═══ TASK INPUT

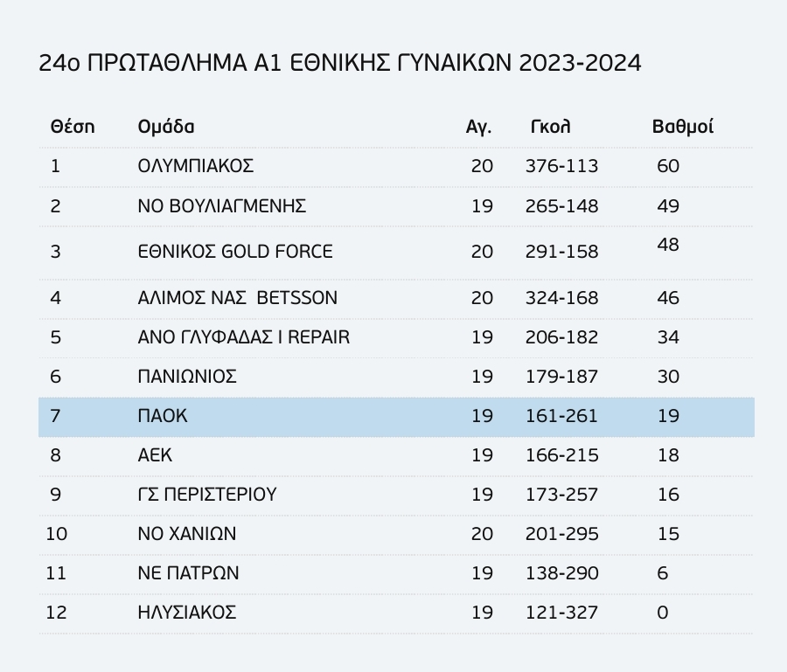Click the Αγ. column header
787x672 pixels.
click(478, 128)
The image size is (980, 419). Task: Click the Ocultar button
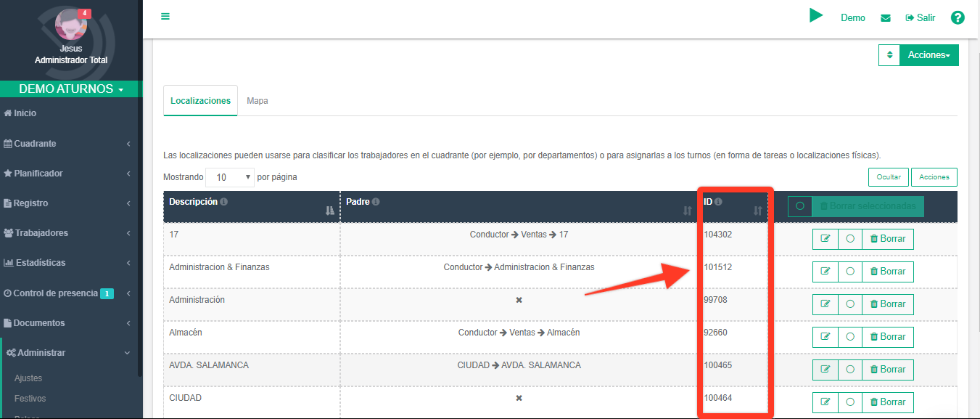[888, 177]
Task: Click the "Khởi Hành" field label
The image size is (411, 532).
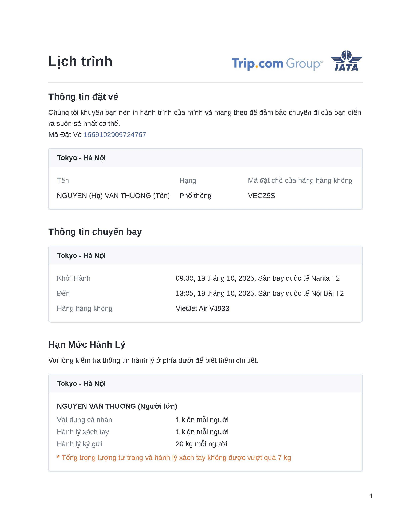Action: (74, 278)
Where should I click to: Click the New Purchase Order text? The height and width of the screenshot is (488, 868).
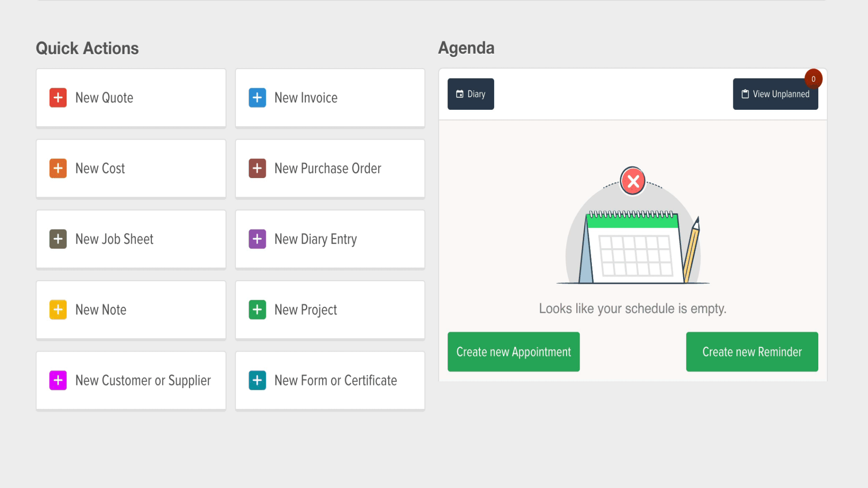point(328,168)
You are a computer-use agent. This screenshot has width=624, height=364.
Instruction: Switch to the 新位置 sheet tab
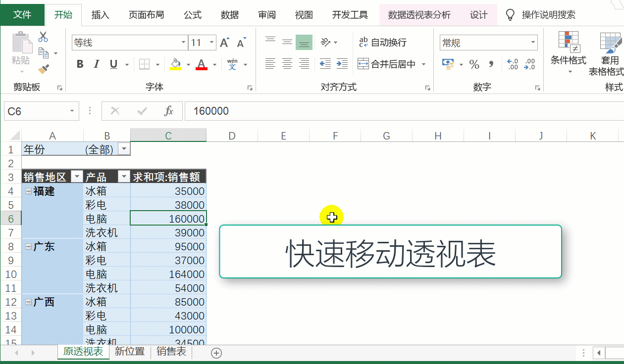(129, 352)
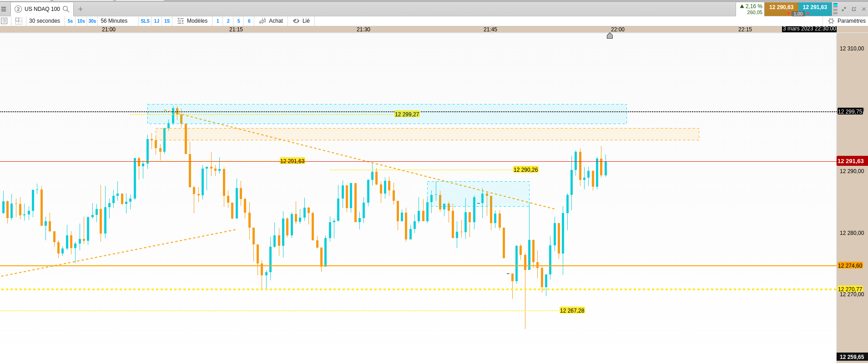Select the chart layout grid icon
This screenshot has width=868, height=363.
[19, 21]
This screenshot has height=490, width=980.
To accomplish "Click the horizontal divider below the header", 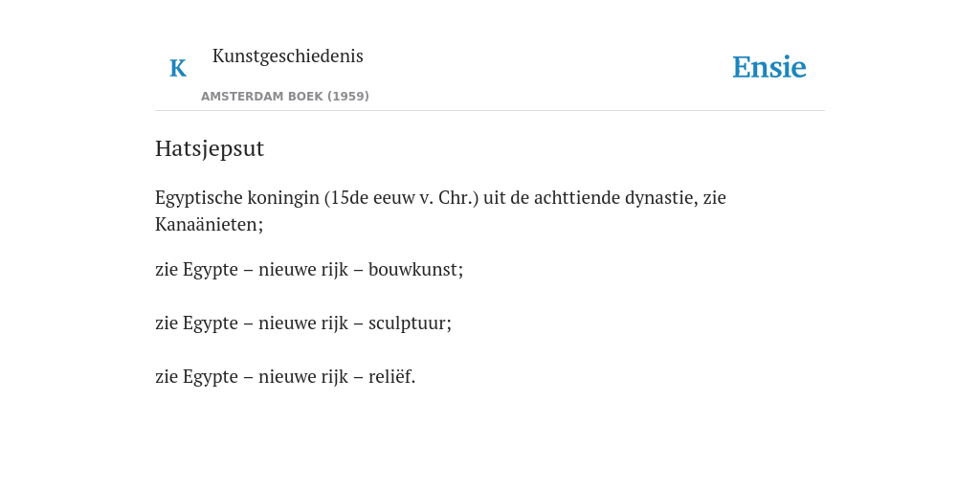I will [x=490, y=111].
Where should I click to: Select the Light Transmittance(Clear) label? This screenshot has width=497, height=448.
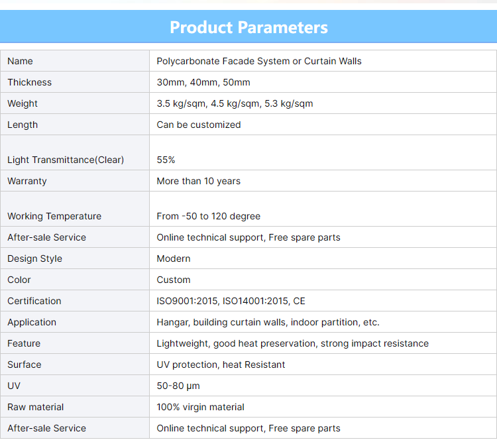click(66, 160)
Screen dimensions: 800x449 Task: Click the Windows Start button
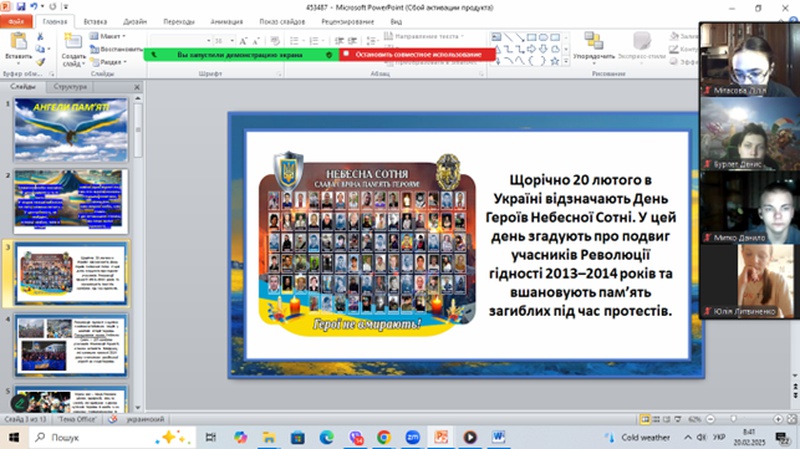[x=15, y=437]
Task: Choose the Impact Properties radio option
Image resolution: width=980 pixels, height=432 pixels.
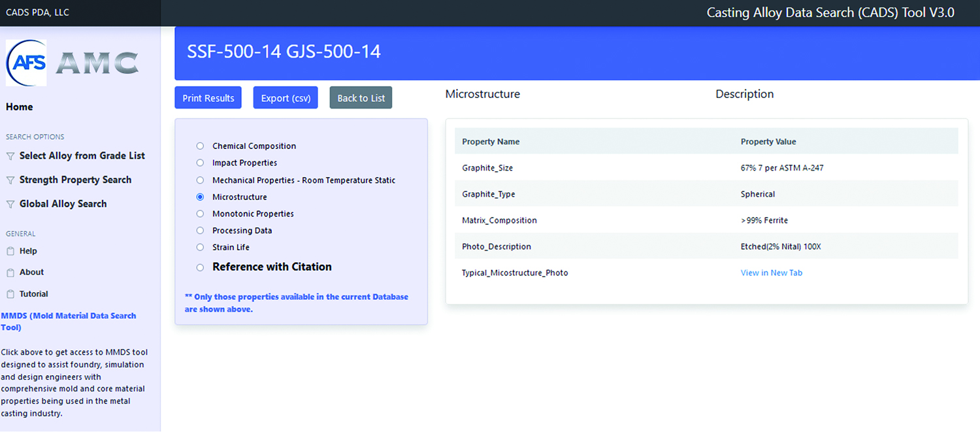Action: [x=201, y=163]
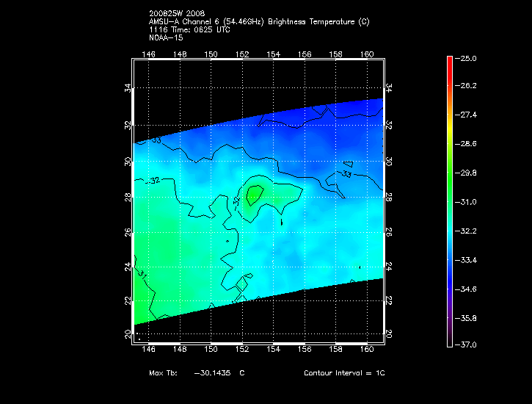Click latitude 30 on the right axis
Viewport: 532px width, 404px height.
[x=388, y=161]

══════

### WHAT TO WORK ON
When you come to the line containing "Task: Choose the" in the records above, repeat that line and all lines after it exactly, but not the pictures.

### ANSWER SECTION
Task: Choose the Impact Properties radio option
Image resolution: width=980 pixels, height=432 pixels.
Action: [x=201, y=163]
Click latitude 30 on the right axis
Viewport: 532px width, 404px height.
[x=388, y=161]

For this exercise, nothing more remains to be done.